Ladder no longer owns any of the $282 million in loans it made to Trump entities, according to securities filings and a person familiar with the matter.

The appearance of potential conflicts is dangerous and seriously exists in this situation.

—Former FEC general counsel Lawrence Noble

The loans were packaged with other real-estate debts and sold to investors via six securitizations handled by Wells Fargo and Deutsche Bank. The special servicers on the loan pools—who would become involved if the loans defaulted—include units of regional bank  PNC Financial Services Group Inc. and home builder Lennar Corp., according to Trepp LLC, a real-estate data service.

Representatives of those companies declined to comment.

It is impossible to identify all the firms or individuals that now hold Trump businesses’ securitized debt, as these investments often don’t have to be disclosed. Morningstar’s analysis of filings by mutual funds found 151 that own parts of the pooled debt.

The loans on entities that are part-owned by Mr. Trump’s businesses are also controlled by financial institutions with big stakes in the president-elect’s agenda.

MetLife Inc., for example, has a $300 million loan to the limited liability company that owns 555 California Street, a 52-story San Francisco skyscraper. That LLC is in turn owned 30% by Mr. Trump and 70% by Vornado Realty Trust.

MetLife is fighting regulators in court over its designation as a “systemically important financial institution,” a classification that subjects it to stiffer regulations. The government is appealing an initial ruling in MetLife’s favor, and the Trump administration could decide to drop that challenge.
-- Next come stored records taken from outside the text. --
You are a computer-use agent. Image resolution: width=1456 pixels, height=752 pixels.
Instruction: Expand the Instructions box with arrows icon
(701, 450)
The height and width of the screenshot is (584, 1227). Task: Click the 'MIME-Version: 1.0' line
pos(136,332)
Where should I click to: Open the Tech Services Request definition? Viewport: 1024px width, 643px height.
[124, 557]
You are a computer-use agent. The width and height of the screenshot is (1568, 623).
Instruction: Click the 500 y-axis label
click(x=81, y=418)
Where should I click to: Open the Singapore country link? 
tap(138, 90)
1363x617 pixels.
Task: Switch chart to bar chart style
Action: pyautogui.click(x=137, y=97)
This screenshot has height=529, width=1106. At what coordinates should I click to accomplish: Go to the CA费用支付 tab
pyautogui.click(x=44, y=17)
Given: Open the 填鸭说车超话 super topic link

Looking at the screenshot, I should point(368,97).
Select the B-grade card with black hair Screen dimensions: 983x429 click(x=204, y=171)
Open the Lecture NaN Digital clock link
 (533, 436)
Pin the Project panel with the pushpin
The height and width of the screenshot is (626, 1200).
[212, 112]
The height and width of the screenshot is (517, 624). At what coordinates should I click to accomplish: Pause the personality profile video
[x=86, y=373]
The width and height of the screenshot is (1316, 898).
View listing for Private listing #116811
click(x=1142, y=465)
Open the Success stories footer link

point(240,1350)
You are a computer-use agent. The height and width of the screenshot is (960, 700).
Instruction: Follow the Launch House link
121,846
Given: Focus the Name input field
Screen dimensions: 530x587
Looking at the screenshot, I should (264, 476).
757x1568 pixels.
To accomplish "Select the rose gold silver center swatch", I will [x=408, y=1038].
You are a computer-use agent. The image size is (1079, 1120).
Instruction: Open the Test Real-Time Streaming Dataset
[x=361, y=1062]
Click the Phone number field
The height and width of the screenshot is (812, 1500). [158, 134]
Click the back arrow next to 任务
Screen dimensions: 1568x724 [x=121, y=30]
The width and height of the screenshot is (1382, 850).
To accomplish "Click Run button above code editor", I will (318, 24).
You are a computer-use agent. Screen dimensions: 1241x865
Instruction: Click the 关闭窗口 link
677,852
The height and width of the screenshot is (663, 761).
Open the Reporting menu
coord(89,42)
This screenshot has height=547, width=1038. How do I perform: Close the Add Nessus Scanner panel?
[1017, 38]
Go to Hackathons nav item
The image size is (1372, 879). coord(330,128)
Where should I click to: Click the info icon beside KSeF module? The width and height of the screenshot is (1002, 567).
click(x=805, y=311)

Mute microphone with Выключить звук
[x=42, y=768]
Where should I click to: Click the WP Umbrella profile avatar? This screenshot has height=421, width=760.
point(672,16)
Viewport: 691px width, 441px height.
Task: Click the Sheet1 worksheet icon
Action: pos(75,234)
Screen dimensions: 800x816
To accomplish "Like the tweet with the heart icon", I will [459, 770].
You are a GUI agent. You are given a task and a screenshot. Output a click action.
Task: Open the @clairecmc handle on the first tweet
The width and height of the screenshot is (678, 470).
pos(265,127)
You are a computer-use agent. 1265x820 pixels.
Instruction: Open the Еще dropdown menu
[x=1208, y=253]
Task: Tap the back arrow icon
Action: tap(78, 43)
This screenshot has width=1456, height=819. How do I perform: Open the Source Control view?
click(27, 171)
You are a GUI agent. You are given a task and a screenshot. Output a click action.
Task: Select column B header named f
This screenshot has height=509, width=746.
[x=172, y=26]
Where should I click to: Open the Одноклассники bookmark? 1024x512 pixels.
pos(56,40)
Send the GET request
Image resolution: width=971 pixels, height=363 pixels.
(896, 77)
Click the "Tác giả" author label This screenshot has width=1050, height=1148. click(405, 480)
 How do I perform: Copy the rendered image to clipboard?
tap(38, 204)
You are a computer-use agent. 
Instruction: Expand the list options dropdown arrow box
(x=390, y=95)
The Trump transition team has promised to dismantle the 2010 Dodd-Frank law that created the SIFI label.

A MetLife spokesman declined to comment beyond issues related to its court case.

Deutsche Bank has a total of $340 million in outstanding loans to Trump entities, including a $170 million line of credit on his recently opened Washington hotel, according to property and securities filings. The German bank also is one of four firms—along with UBS Group AG, Goldman Sachs Group Inc. and Bank of China—that in 2012 agreed to lend $950 million to the companies that own 1290 Avenue of the Americas, a New York skyscraper near Rockefeller Center. Those companies are controlled by a partnership that is 30% owned by Mr. Trump.

The $950 million loan was securitized in 2012 in a deal led by Deutsche. Wells Fargo is the special servicer for the securitized debt.